SET HIM FREE? PEN American Center and Sting are both longtime human-rights champions. But apparently the 75th-anniversary gala thrown in April by the New York City-based writers’ organization, a hot-ticket occasion chaired by Michael Ovitz, was not quite hot enough for the rock star. According to PEN exec Tamara Moscowitz, one of Sting’s managers asked for complimentary passes for his boss. Moscowitz explained that the dinner was a fund-raiser, which the former Police-man was welcome to attend for the same price — $1,000 — as everyone else. She didn’t hear from him again. A Sting rep claims the event would have conflicted with travel plans, but says it was ”possible” that someone had expressed interest on his behalf.

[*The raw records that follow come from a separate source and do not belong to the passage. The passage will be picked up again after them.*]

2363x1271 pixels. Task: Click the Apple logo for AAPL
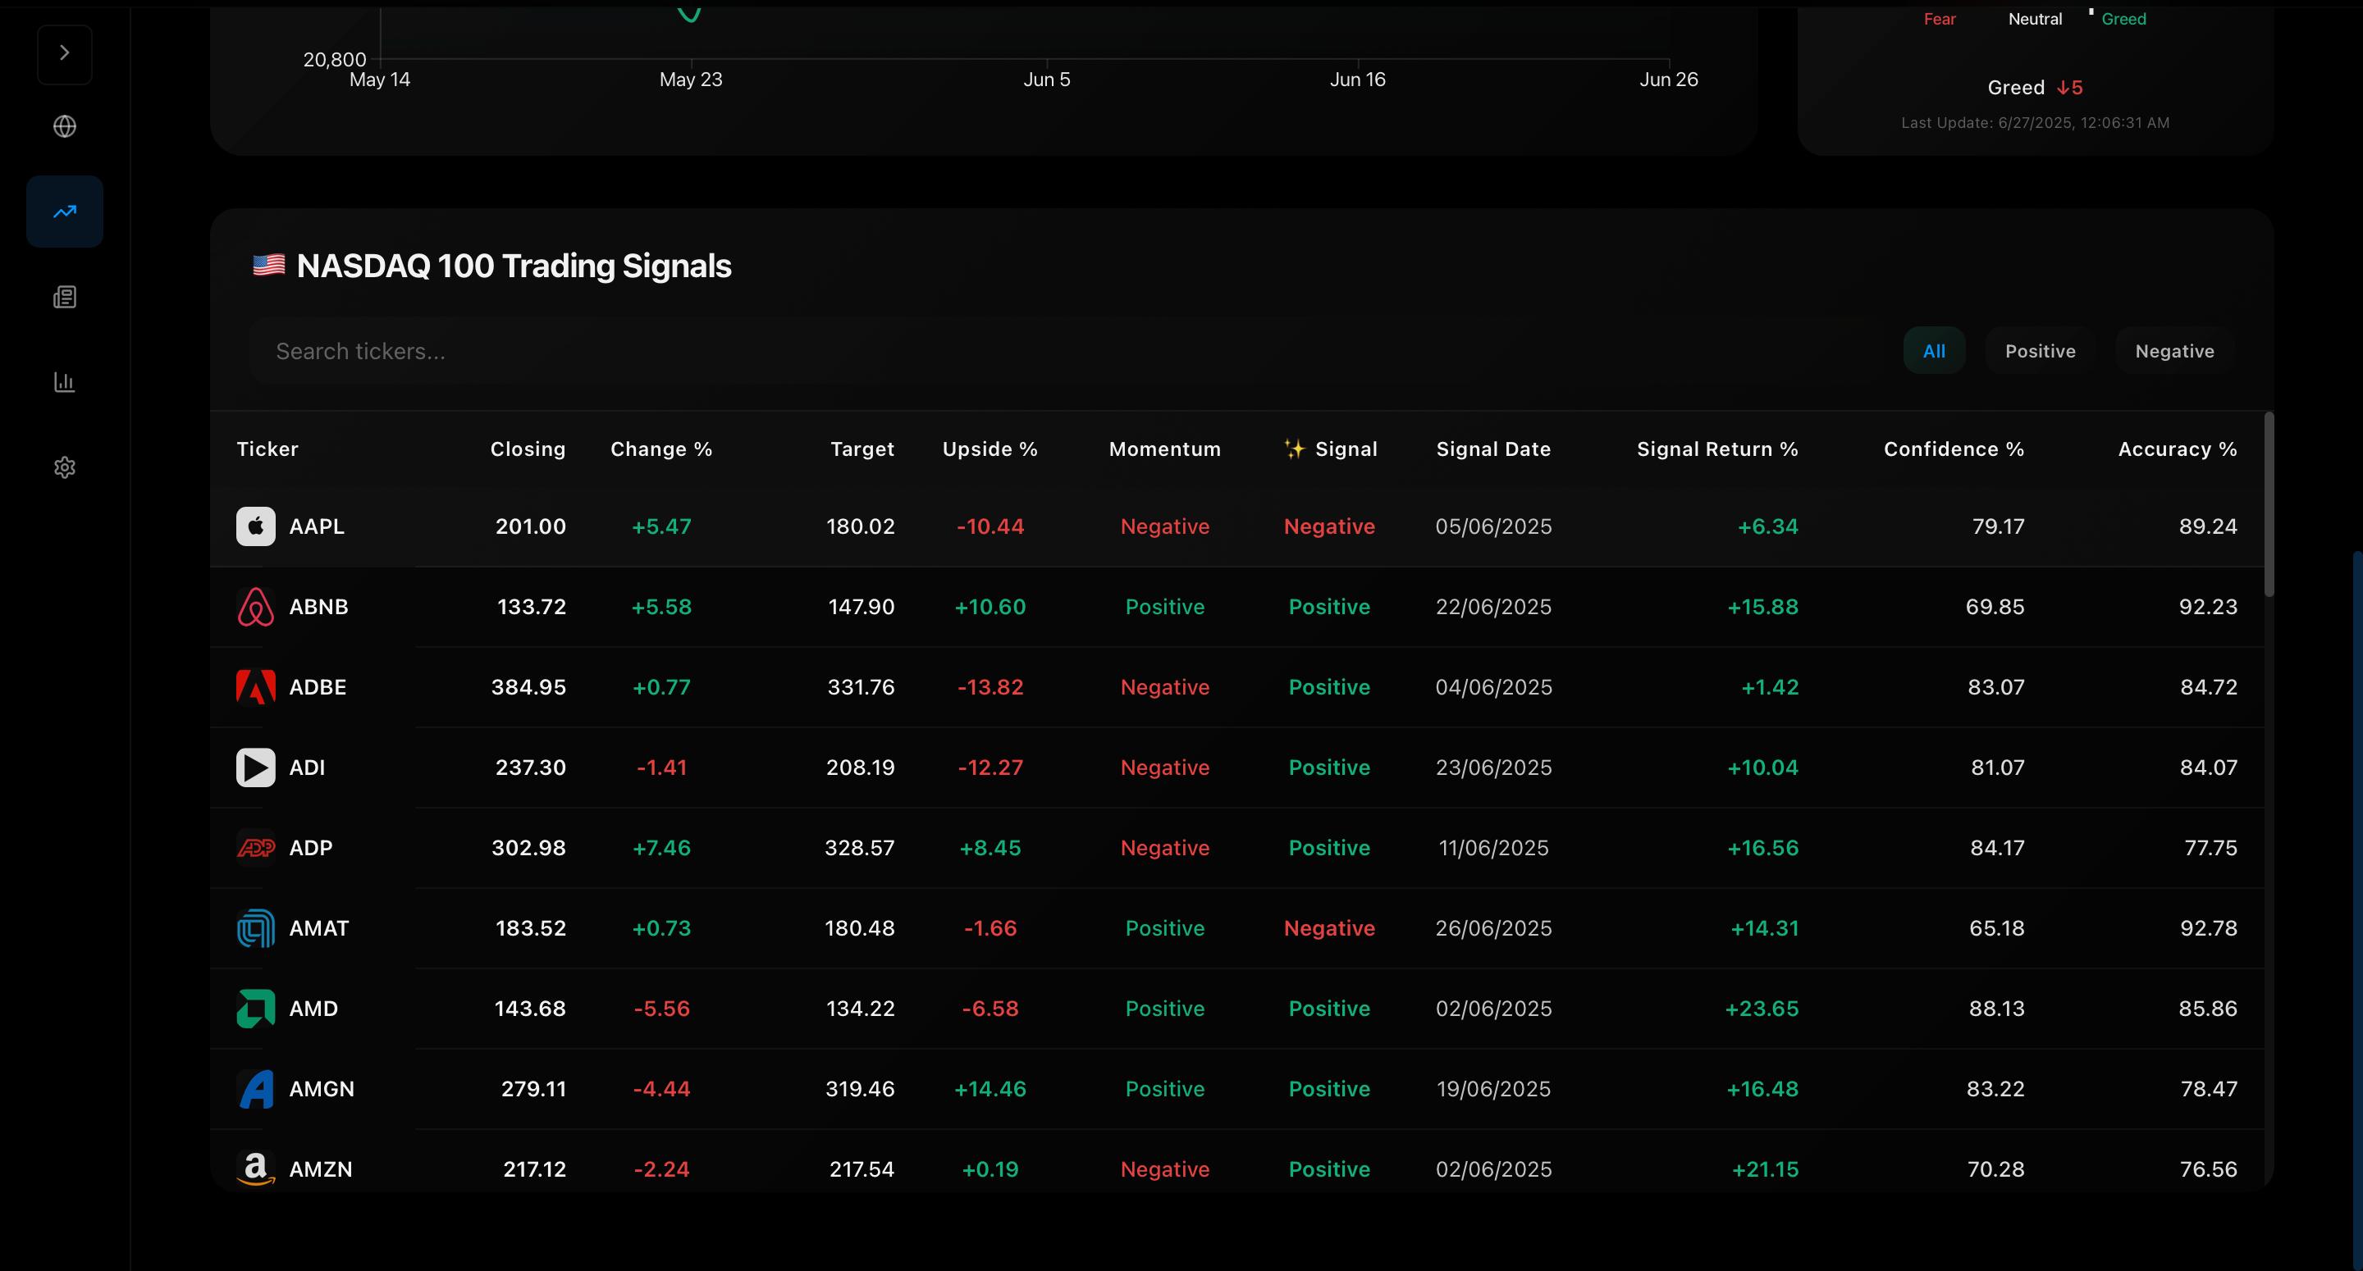(x=256, y=526)
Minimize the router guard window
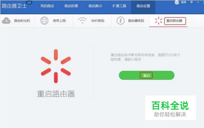204x128 pixels. pyautogui.click(x=198, y=2)
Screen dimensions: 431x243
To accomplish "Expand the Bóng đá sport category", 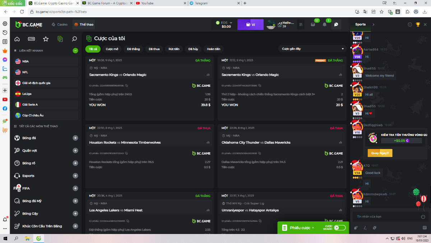I will (75, 138).
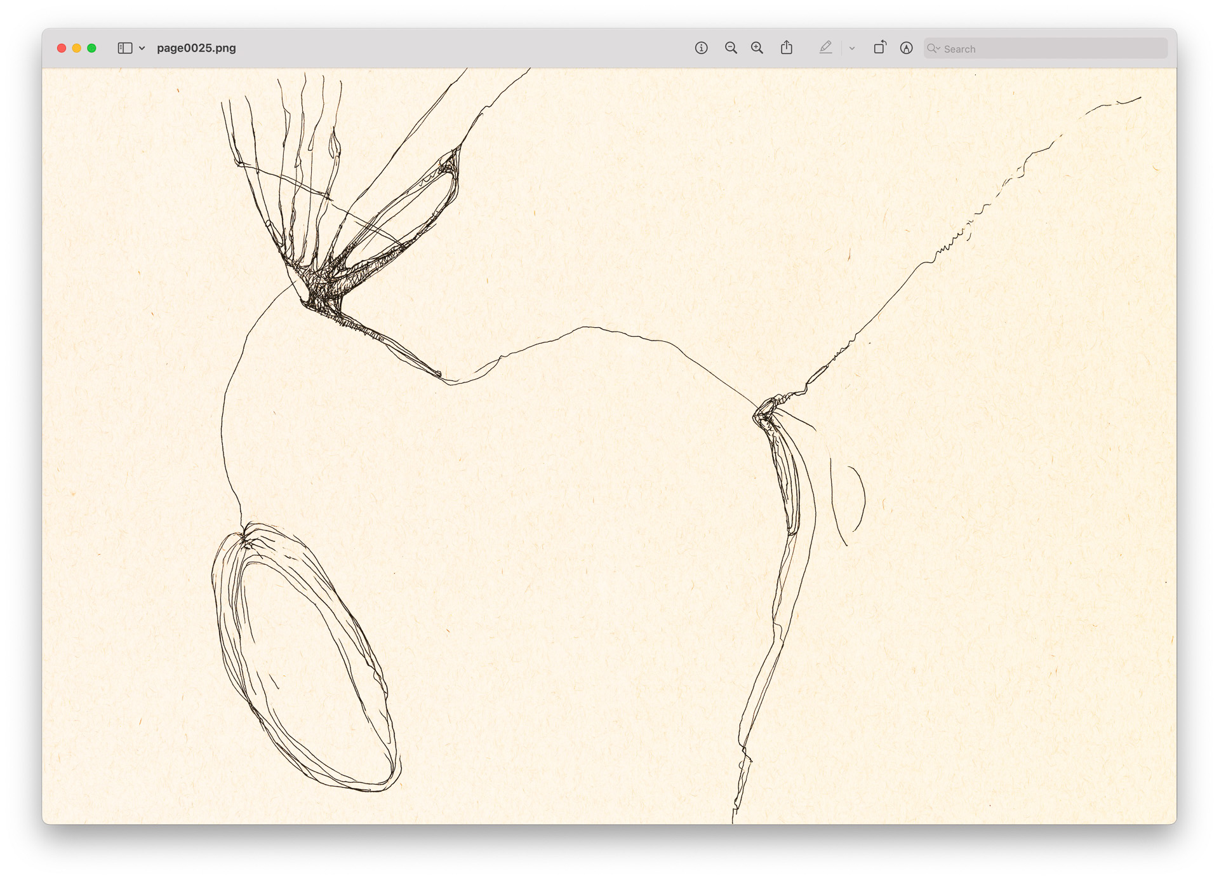The width and height of the screenshot is (1219, 880).
Task: Minimize the Preview window
Action: coord(76,47)
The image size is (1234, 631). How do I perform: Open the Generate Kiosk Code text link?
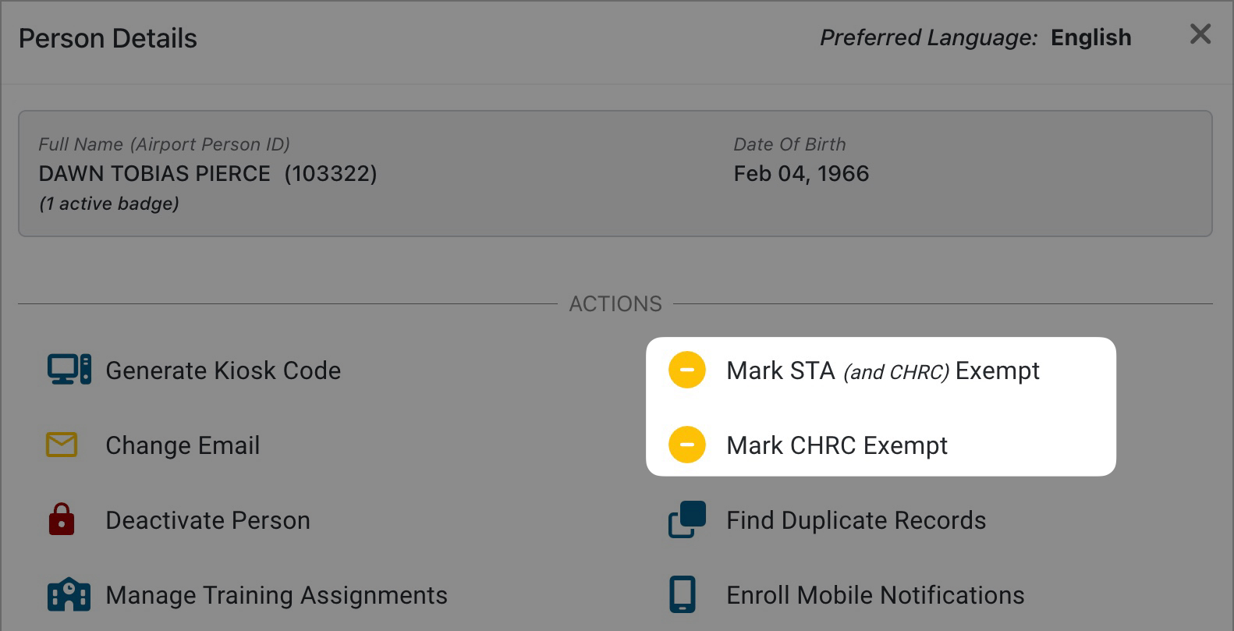[x=223, y=370]
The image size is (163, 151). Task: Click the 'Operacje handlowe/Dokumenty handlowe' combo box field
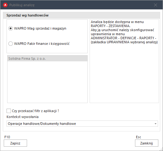pos(82,124)
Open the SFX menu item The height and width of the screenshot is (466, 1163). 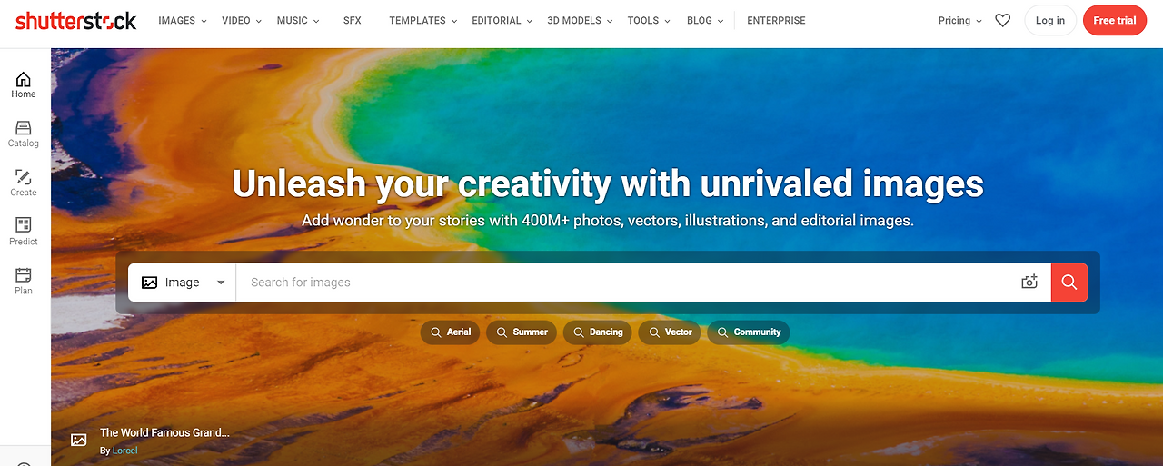click(x=353, y=20)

IT’S FARROW TO SAY Though Woody Allen was pegged as one of the PEN gala’s vice chairs, he was also a no-show. Former flame Mia Farrow, however, did attend. Clad in a black pantsuit, the author of the recent best-selling memoir What Falls Away sipped red wine, chatted with First Amendment-award presenter Paul Newman, and told EW that she’s currently working on a novel, though she didn’t reveal any details.

PEPPERED PROSE Those piquant popstresses and now purported authors the Spice Girls signed 500 copies of their tour photo-heavy instabook, Girl Power!, at a Manhattan B. Dalton bookstore on April 11, using Sharpie markers that, two hours later, had already begun to smudge off. When asked to clarify ”Wannabe” lyric ”zigazig ha,” ”Scary Spice” Mel B would only admit that ”we had something sort of a little bit rude in mind.” Gee, do their mums know?

ETCHED IN STONE A falling-out with mentor Oliver Stone hasn’t hurt John Ridley: The novelist, screenwriter, and director — whose script of his first novel, Stray Dogs, was just filmed by Stone — has sold his next two thrillers to Knopf in a high six-figure deal. Ridley quarreled with Stone late last year, when the filmmaker objected to Stray Dogs being published this summer, months ahead of the movie release. (Stone, who claimed the book would give away the film’s ending, renamed the film U-Turn, making it harder for the publisher to reap benefits from a tie-in.) The first book in Ridley’s deal, Love Is a Racket, will be published in 1998.

MEDIA PEEK PrimeTime Live‘s Nancy Collins is writing a ”non-Anonymous Primary Colors about the high-powered world of the media,” according to Hyperion’s Maureen O’Brien, who snapped up the novel for around $150,000. Look for it in fall ’98.